#### SUPPLIED DATA

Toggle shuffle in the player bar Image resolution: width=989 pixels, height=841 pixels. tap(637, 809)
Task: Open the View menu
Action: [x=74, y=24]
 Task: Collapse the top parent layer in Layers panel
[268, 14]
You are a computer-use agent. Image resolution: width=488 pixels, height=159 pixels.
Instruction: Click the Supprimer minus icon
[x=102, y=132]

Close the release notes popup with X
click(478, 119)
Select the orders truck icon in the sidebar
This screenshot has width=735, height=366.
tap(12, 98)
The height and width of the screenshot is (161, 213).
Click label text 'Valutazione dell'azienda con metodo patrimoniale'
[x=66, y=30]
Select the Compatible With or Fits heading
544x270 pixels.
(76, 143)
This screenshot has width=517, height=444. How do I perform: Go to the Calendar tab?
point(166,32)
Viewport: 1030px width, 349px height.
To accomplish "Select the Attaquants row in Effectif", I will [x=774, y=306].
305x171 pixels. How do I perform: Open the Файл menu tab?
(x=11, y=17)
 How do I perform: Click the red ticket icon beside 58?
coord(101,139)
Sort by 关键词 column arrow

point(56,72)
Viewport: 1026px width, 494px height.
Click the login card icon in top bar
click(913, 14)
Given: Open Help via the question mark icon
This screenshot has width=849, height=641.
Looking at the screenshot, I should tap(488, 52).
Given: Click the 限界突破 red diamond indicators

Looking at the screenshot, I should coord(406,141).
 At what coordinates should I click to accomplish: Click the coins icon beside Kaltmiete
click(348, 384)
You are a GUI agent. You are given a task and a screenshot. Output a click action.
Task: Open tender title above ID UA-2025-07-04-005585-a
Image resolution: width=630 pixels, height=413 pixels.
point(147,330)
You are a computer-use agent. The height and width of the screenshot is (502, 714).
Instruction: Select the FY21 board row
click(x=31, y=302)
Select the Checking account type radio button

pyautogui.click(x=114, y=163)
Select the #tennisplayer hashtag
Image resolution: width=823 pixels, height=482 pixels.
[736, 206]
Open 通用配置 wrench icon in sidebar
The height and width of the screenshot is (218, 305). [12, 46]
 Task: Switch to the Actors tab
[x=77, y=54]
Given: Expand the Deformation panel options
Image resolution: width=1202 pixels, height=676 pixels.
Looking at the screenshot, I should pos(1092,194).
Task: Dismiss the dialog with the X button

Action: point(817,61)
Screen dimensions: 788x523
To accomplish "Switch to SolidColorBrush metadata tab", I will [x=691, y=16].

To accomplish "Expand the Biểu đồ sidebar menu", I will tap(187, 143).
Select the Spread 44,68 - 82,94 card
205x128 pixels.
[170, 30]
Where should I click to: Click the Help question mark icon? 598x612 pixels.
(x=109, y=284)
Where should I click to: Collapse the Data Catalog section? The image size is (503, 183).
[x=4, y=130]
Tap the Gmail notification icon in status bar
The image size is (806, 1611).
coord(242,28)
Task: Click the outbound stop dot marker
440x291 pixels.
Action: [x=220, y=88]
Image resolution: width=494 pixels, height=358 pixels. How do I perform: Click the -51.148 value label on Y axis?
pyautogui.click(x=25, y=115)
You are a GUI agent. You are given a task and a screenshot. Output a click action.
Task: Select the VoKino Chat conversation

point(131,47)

########

**WHAT IS REQUIRED**
Write out, exactly as given, the line containing "Where should I click to: Collapse" and every line after it to the end of the records. Include nothing else.

**YOUR RESPONSE**
Where should I click to: Collapse the Data Catalog section? The image size is (503, 183).
[x=4, y=130]
Tap the Gmail notification icon in status bar
The image size is (806, 1611).
coord(242,28)
Task: Click the outbound stop dot marker
440x291 pixels.
Action: [x=220, y=88]
Image resolution: width=494 pixels, height=358 pixels. How do I perform: Click the -51.148 value label on Y axis?
pyautogui.click(x=25, y=115)
You are a GUI agent. You are given a task and a screenshot. Output a click action.
Task: Select the VoKino Chat conversation

point(131,47)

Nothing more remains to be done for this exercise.